Given, ABCD is a parallelogram and P and Q are lie on BD such that DP = BQ ...(i)

i) Now,in \(\triangle{APD}\) and \(\triangle{CQB}\), we have,

DP = BQ ...(Given)

AD = BC

(Opposite sides are equal in parallelogram)

\(\angle{ADP}\) = \(\angle{QBC}\)

(Since, AD || BC and BD is a transversal)

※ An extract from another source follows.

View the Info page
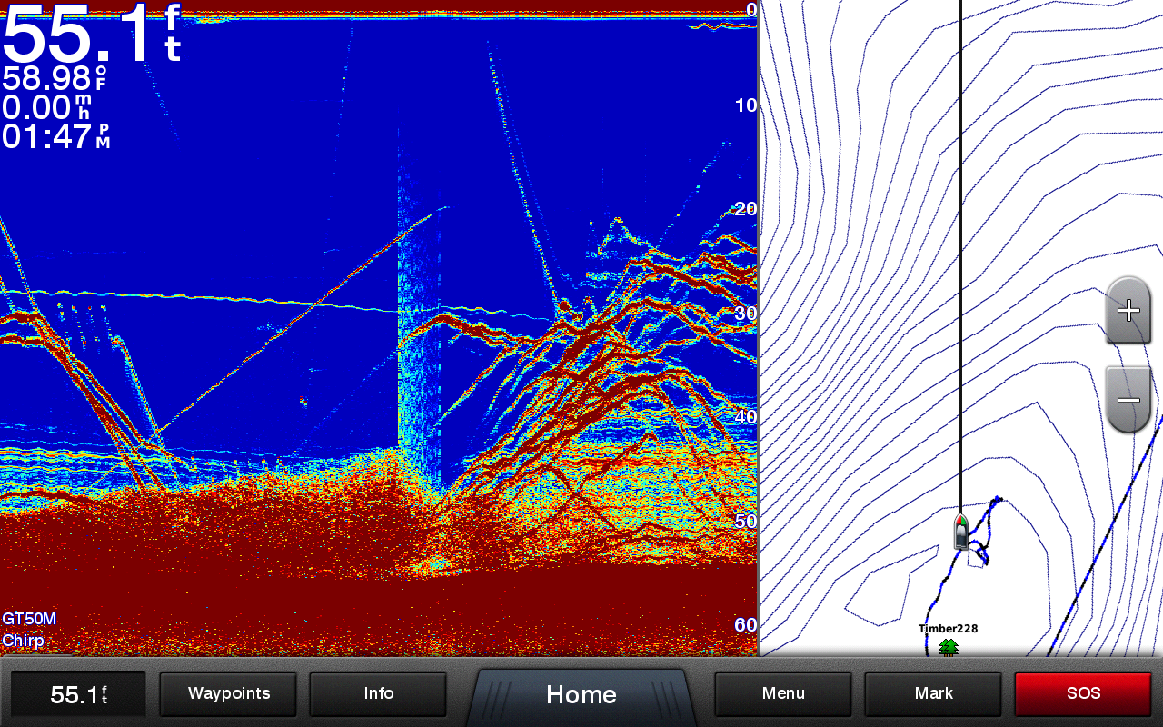tap(377, 693)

\(\therefore\) \(\triangle{APD}\) \(\displaystyle \cong \) \(\triangle{CQB}\) ...(By SAS rule)

ii)

\(\because \) \(\triangle{APD}\) \(\displaystyle \cong \) \(\triangle{CQB}\)

\(\therefore \) AP = CQ ...(By CPCT)

iii) Here, Now, in \(\triangle{AQB}\) and \(\triangle{CPD}\), we have,

DP = BQ ...(Given)

AB = CD

(Opposite sides are equal in parallelogram)

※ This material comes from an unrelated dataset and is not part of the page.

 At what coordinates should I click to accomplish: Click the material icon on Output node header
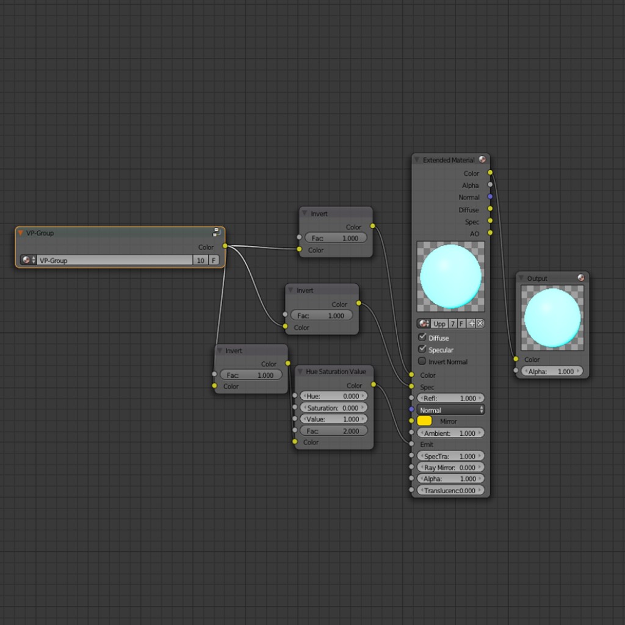(581, 278)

\(\angle{ABQ}\) = \(\angle{CDP}\)

(Since, AB || CD and BD is a transversal)

\(\therefore \) \(\triangle{AQB}\) \(\displaystyle \cong \) \(\triangle{CPD}\) ...(By SAS rule)

iv)

\(\because \) \(\triangle{AQB}\) \(\displaystyle \cong \) \(\triangle{CPD}\)

\(\therefore \) AQ = CP...(By CPCT)

v) Now,in \(\triangle{APQ}\) and \(\triangle{PCQ}\), we have,

AQ = CP (From part iv))

AP = CQ (From part ii))

PQ = QP ...(Common side)

\(\therefore \) \(\triangle{APQ}\) \(\displaystyle \cong \) \(\triangle{PCQ}\) ...(By SSS rule)

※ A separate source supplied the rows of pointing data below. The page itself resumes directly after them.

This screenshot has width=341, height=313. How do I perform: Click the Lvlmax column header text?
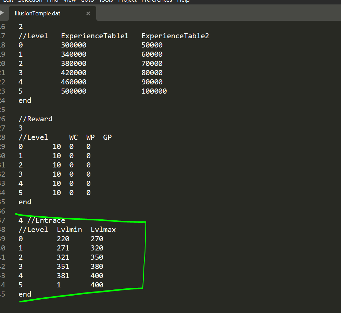pyautogui.click(x=103, y=230)
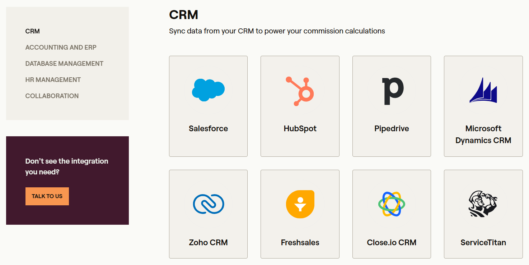Select the Close.io CRM orbit logo
Screen dimensions: 529x265
coord(392,204)
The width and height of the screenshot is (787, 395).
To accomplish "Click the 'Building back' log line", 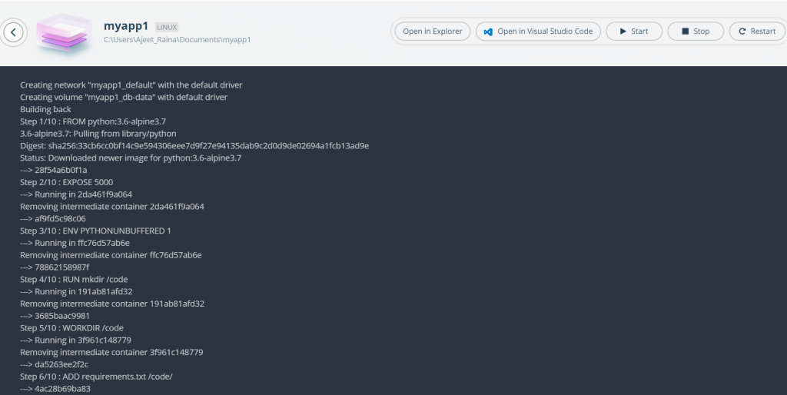I will pyautogui.click(x=45, y=109).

\(\therefore \) \(\angle{APQ}\) = \(\angle{PQC}\)

And \(\angle{AQP}\) = \(\angle{CPQ}\)

(Vertically Opposite angles)

Now, these equal angles form a pair of alternate angle when line segment AP and QC are intersected by a transversal PQ.

\(\therefore \) AP || CQ and AQ || CP

Now, both pairs of opposite sides of quadrilateral APCQ are parallel.

Hence, it is proved that APCQ is a parallelogram.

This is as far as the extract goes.